Jeff Wittenberg

Personal information
- Born: 19 March 1973 (age 53) Brisbane, Queensland, Australia

Playing information
- Position: Prop, Second-row
Club
| Years | Team | Pld | T | G | FG | P |
| 1993 | St. George Dragons | 1 | 0 | 0 | 0 | 0 |
| 1995–96 | South Qld Crushers | 19 | 1 | 0 | 0 | 4 |
| 1997–98 | Bradford Bulls | 18 | 4 | 0 | 0 | 16 |
| 1998–99 | Huddersfield Giants | 20 | 1 | 0 | 0 | 4 |
| 2000 | Sheffield Eagles | 19 | 1 | 0 | 0 | 4 |
| 2001 | Batley Bulldogs | 28 | 4 | 0 | 0 | 16 |
| 2002–03 | Huddersfield Giants | 35 | 3 | 0 | 0 | 12 |
|  | Total | 140 | 14 | 0 | 0 | 56 |
- Source:
- Father: John Wittenberg

= Jeff Wittenberg =

Australian rugby league footballer (born 1973)

Jeff Wittenberg (born 19 March 1973) is an Australian former professional rugby league footballer who played in England and Australia. His father John was an Australian international.

==Playing career==
Wittenberg began his career playing for the Wynnum Manly Seagulls, a club who his father had also represented. In 1993, he signed with the St. George Dragons, another of his father's former clubs. Wittenberg only made one appearance for the club and left at the end of the season.

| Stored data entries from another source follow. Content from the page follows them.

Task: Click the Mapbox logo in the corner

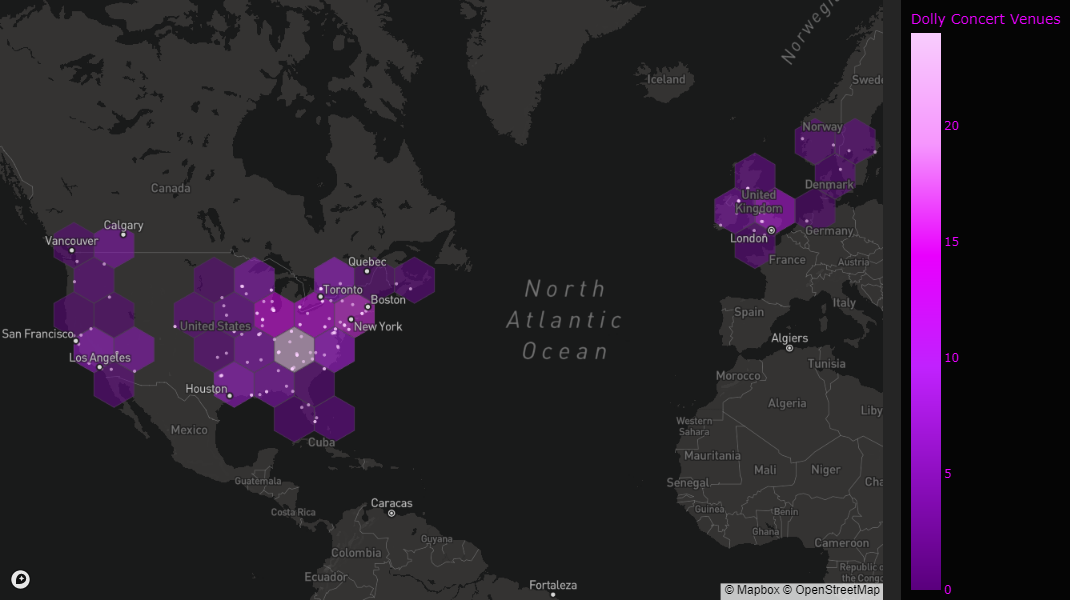Action: tap(20, 579)
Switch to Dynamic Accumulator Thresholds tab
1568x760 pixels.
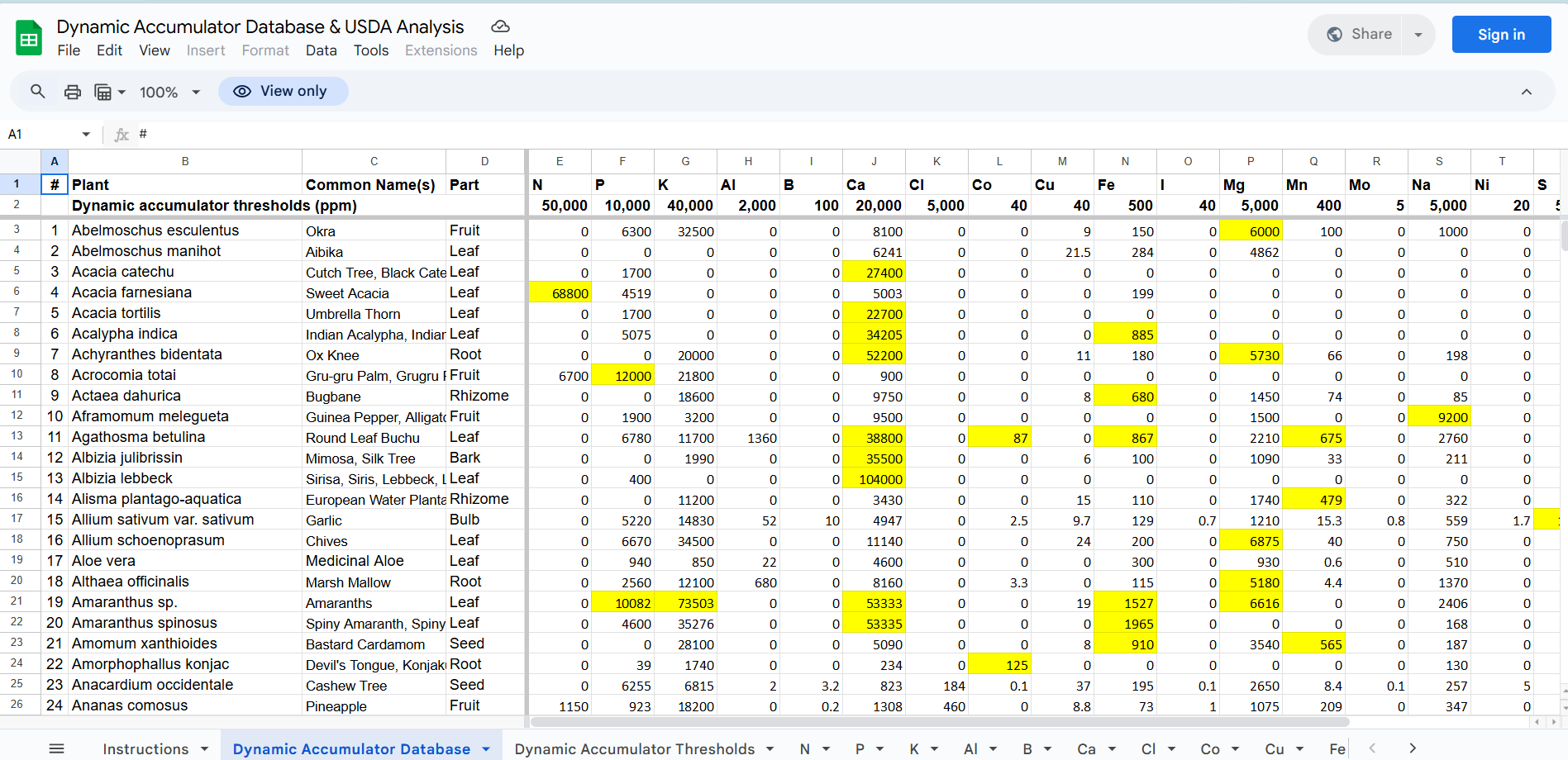[x=634, y=748]
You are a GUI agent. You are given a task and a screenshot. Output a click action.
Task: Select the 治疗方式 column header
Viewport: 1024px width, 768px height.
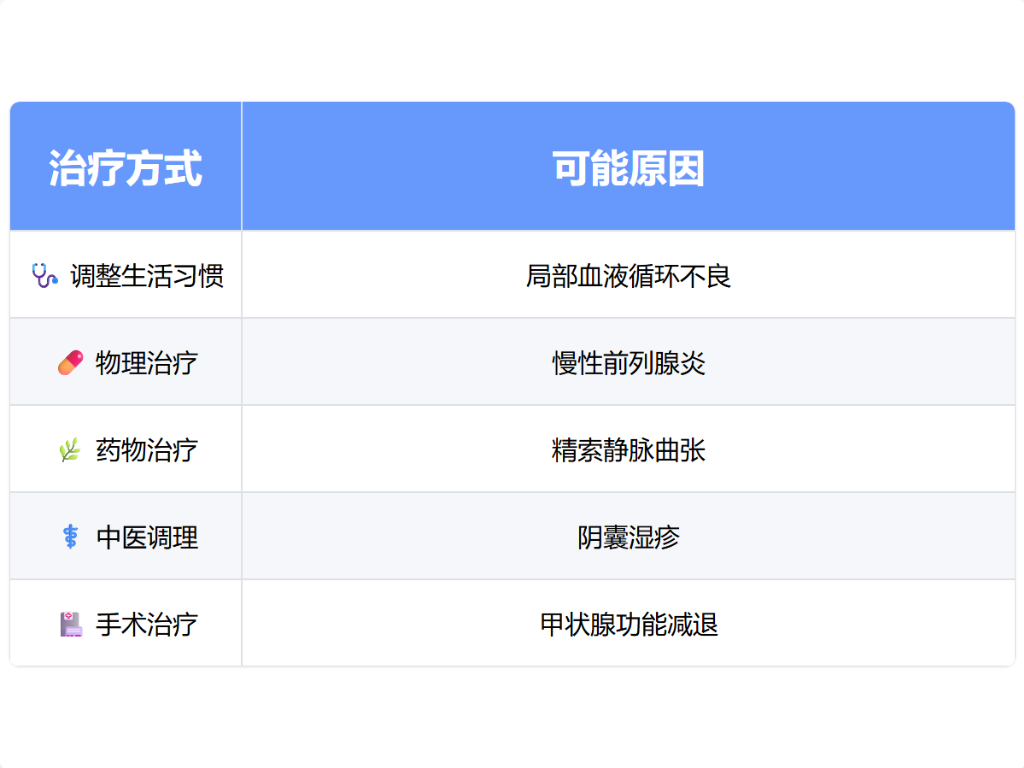pos(126,168)
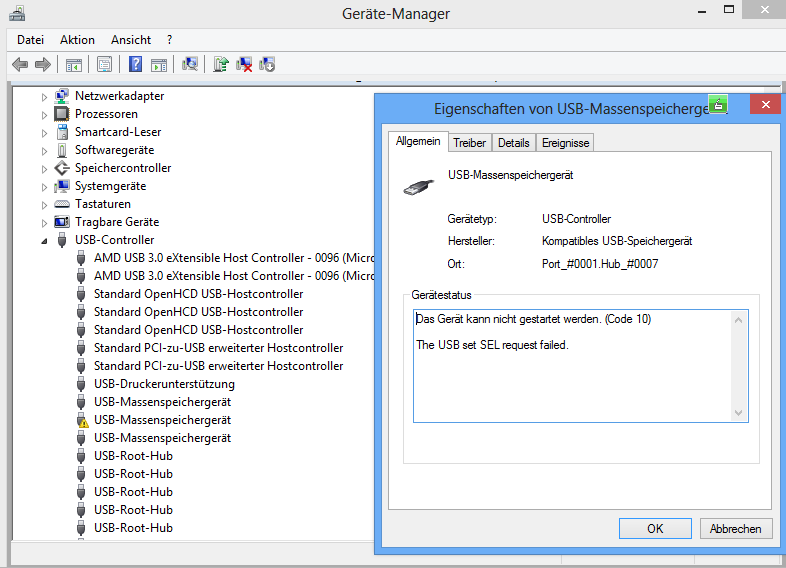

In 1995, Wittenberg joined the new South Queensland Crushers franchise and played in their inaugural match on 11 March 1995. He spent two seasons at the club. Chosen for his size, at 196 cm he was the biggest man in the Crushers engine room. In 1997, despite interest from Castleford, Wittenberg signed with the Bradford Bulls for 1997's Super League II. He only remained one season with the Bulls, joining the Huddersfield Giants in 1998. At the end of the 1998 season Wittenberg was released.

Wittenberg spent several years in the lower grades, playing for the Sheffield Eagles and then the Batley Bulldogs. Wittenberg then returned to Huddersfield, playing for the club in the 2002 and 2003 seasons.